• Goal of the exercise
Copy each line of the material below that contains the string "section", matching case exactly.

Word and element location records:

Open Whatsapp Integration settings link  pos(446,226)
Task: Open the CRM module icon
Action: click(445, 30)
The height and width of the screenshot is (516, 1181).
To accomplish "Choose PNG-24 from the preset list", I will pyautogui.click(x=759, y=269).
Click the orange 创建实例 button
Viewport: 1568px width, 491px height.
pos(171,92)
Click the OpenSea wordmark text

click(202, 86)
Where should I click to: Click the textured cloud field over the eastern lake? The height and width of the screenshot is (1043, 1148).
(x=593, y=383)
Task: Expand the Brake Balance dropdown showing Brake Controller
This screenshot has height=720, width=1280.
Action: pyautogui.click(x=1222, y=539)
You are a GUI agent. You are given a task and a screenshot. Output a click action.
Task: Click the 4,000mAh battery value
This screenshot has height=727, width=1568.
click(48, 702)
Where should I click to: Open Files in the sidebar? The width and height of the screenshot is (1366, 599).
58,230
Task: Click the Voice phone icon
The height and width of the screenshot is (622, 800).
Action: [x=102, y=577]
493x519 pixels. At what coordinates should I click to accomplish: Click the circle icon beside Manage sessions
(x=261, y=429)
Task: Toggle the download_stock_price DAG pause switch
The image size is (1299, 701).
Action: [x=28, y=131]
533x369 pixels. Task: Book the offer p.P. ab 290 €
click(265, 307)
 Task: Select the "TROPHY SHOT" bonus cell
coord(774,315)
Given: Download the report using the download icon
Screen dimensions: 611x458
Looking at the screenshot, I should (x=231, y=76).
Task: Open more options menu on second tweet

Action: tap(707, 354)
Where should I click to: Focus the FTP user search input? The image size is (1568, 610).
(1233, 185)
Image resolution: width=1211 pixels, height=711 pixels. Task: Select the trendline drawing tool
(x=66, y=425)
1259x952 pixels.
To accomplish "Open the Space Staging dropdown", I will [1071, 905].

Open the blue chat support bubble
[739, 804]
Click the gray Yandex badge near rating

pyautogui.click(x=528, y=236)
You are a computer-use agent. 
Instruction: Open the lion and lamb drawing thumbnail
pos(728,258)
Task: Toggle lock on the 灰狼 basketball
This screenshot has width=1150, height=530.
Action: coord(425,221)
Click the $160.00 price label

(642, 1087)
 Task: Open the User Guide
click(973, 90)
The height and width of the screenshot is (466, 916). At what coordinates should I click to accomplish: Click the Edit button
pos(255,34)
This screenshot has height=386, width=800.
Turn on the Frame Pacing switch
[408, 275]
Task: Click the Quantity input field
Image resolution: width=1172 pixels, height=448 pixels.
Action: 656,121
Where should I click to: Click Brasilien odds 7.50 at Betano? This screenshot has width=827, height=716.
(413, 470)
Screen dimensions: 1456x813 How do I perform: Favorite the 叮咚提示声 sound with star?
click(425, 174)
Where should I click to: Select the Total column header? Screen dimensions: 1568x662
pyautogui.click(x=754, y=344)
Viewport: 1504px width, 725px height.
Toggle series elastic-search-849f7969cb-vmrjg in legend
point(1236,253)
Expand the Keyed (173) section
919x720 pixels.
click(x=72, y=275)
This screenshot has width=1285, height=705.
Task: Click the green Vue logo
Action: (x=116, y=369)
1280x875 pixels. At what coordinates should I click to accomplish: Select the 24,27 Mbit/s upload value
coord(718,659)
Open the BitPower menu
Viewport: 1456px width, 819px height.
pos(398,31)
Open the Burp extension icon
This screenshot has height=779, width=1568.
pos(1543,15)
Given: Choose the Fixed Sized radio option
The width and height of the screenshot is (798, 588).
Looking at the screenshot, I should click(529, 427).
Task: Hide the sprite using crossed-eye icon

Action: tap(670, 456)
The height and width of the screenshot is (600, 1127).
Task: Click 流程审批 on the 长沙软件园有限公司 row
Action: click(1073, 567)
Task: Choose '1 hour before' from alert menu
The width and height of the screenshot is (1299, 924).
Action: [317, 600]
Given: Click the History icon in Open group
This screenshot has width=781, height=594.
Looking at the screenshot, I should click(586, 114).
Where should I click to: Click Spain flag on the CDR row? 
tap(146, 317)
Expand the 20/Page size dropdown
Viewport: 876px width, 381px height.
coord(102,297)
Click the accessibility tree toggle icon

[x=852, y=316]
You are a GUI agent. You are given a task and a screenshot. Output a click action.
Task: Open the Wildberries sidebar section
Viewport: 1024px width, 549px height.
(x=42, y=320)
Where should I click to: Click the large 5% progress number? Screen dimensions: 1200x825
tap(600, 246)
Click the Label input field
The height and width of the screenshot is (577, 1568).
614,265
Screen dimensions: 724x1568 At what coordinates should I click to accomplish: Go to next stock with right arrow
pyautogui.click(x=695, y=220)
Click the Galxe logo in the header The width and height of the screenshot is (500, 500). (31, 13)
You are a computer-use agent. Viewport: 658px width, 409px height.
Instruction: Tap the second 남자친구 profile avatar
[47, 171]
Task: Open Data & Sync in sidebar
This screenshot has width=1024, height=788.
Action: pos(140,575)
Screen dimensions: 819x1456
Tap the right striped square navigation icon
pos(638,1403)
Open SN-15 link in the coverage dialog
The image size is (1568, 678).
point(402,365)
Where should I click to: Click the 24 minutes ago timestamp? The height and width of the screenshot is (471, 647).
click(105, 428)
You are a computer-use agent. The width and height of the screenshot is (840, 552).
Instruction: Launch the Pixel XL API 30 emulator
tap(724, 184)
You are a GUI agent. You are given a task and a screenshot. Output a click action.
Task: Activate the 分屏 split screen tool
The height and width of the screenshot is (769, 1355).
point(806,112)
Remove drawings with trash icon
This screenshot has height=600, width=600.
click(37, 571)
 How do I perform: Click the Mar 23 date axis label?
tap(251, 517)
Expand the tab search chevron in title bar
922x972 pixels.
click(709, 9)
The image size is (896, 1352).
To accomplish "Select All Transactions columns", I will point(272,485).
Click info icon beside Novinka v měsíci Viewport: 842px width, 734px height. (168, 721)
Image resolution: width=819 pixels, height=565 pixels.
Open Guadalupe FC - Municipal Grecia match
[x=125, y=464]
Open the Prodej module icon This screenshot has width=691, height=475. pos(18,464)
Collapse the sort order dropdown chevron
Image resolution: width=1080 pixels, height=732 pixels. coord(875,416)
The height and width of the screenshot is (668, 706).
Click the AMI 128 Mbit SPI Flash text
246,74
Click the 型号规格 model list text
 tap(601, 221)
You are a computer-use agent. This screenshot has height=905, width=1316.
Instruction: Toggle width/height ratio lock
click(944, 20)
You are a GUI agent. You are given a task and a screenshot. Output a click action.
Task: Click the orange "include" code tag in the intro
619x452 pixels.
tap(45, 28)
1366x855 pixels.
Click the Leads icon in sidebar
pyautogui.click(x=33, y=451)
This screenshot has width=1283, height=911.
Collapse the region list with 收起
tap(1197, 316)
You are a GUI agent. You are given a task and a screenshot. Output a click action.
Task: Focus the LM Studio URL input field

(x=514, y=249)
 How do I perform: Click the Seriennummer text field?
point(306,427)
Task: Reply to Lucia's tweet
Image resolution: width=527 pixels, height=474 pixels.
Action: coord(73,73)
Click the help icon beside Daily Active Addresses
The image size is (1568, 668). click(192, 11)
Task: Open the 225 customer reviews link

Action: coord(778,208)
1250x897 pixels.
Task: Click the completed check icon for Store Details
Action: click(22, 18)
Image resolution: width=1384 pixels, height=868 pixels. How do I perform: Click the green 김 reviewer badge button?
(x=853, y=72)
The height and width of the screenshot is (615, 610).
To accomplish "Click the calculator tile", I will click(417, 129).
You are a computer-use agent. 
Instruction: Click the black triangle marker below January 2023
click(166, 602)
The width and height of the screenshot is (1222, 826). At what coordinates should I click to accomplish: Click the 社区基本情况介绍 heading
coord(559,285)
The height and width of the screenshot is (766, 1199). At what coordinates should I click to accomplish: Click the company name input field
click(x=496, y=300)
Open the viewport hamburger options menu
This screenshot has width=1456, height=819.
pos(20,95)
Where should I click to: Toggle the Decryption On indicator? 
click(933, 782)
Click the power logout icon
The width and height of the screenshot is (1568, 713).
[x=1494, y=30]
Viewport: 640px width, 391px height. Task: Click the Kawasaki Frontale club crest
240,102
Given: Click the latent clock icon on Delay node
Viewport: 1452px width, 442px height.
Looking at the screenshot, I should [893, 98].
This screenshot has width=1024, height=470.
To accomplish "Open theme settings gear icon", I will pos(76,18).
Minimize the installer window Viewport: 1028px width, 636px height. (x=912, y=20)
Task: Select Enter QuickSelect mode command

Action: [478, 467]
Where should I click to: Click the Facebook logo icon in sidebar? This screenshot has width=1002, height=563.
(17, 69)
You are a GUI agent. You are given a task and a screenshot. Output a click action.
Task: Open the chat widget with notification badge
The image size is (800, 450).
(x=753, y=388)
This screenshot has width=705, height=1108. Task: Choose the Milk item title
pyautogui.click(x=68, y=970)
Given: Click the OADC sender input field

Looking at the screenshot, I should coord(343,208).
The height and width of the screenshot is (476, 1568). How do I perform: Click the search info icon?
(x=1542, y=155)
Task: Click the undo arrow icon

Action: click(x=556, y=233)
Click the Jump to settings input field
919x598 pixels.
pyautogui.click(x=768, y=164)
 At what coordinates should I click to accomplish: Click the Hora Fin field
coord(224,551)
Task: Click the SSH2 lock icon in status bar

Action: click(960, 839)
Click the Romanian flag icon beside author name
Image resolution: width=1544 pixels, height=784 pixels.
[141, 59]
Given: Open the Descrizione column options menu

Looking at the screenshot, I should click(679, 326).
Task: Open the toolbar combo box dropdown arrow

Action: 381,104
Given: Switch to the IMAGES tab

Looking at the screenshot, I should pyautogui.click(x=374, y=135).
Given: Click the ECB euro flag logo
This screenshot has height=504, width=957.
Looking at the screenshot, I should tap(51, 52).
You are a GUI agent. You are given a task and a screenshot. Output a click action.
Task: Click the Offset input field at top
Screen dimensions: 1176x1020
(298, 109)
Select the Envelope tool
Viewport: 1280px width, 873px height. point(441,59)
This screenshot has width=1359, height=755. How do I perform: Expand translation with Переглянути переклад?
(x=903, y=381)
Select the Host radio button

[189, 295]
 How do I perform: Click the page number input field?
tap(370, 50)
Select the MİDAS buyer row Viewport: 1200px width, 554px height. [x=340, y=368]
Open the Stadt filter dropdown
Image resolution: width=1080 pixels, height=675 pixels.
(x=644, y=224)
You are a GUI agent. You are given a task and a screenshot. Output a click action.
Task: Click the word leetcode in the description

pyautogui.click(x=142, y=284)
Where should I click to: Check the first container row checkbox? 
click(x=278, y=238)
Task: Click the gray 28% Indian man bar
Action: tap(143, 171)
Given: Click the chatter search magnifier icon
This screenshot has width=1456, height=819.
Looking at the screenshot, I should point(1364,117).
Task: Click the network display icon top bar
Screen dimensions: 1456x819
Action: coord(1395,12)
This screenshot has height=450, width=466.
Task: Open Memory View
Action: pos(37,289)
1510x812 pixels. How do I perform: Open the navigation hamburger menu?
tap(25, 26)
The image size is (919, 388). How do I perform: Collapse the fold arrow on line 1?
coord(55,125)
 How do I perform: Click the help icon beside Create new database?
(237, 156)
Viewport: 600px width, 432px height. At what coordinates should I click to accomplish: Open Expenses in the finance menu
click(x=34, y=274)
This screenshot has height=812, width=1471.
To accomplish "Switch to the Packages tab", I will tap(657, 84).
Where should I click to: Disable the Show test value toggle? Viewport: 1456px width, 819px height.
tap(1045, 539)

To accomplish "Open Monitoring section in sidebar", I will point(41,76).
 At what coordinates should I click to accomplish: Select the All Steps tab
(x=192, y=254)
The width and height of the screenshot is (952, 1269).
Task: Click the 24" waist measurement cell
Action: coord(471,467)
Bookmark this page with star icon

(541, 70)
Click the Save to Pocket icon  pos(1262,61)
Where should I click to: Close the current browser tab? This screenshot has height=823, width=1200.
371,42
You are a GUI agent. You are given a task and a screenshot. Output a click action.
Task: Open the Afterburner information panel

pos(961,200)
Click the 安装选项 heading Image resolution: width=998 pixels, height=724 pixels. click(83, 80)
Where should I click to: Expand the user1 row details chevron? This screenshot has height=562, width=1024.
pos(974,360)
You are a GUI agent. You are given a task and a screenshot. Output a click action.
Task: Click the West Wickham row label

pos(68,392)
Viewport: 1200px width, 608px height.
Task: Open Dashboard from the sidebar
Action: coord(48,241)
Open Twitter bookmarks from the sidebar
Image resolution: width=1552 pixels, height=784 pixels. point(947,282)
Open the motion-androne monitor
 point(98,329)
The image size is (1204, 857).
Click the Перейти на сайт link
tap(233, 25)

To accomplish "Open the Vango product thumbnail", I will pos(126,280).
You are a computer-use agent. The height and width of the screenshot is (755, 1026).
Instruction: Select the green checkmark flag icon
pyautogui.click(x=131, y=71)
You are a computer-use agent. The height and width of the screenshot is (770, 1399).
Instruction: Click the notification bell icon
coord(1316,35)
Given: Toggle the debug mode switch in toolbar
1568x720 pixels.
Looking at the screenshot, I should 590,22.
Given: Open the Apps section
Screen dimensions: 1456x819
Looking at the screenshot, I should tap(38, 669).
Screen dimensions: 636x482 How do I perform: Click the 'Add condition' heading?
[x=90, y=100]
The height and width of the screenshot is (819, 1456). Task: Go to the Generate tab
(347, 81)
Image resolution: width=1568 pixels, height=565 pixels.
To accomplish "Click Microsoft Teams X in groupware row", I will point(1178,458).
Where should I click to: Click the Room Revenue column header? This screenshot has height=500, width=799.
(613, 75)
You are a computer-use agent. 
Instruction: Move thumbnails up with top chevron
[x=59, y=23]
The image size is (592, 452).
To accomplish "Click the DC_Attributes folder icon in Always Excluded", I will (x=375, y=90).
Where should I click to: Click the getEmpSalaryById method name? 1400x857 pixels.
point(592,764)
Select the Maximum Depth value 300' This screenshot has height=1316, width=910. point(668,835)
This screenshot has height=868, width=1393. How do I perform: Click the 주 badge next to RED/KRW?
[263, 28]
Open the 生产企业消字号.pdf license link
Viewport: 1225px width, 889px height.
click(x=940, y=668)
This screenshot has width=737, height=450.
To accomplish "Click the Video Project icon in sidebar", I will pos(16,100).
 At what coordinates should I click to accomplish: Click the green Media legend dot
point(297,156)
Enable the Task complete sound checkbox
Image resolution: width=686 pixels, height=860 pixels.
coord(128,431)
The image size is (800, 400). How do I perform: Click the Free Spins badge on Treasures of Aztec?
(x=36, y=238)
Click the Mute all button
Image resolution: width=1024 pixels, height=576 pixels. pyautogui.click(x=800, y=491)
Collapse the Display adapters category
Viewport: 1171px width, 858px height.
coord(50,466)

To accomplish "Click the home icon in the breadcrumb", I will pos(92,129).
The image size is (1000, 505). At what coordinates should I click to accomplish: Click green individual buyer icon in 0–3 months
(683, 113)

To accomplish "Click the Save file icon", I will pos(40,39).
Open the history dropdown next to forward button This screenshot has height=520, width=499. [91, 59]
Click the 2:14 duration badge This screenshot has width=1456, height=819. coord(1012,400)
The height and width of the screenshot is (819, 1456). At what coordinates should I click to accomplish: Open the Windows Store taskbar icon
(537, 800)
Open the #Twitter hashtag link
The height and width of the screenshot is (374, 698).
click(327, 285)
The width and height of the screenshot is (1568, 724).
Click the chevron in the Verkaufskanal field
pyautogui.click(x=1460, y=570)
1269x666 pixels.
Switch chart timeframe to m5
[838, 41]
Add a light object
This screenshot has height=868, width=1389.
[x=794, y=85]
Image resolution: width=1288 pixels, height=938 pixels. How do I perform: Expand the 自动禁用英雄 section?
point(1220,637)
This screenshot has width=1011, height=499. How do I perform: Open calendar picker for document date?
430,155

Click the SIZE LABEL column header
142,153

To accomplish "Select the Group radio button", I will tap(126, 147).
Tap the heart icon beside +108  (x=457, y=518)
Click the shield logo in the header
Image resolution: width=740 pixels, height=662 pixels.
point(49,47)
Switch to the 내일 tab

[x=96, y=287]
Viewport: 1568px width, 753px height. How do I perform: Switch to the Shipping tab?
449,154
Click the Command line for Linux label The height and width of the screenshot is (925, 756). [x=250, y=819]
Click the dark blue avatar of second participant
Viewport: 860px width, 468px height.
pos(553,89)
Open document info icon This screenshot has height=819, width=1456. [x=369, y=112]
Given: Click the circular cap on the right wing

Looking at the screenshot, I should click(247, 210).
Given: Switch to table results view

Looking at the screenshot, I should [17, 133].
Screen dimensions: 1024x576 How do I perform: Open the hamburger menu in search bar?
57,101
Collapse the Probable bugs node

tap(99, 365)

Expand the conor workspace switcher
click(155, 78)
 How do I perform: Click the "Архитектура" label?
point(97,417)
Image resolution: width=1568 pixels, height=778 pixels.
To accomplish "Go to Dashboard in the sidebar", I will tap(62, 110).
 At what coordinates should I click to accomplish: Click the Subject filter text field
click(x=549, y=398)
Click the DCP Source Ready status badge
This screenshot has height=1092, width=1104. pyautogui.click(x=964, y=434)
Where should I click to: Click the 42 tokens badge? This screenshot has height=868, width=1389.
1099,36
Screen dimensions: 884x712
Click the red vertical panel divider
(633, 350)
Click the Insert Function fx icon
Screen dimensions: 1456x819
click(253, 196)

• Response to the task
Expand the Keyed (173) section
Task: Open the Wildberries sidebar section
To accomplish "Open Monitoring section in sidebar", I will point(41,76).
Given: Open the Apps section
Image resolution: width=1288 pixels, height=938 pixels. How do I perform: Expand the 自动禁用英雄 section?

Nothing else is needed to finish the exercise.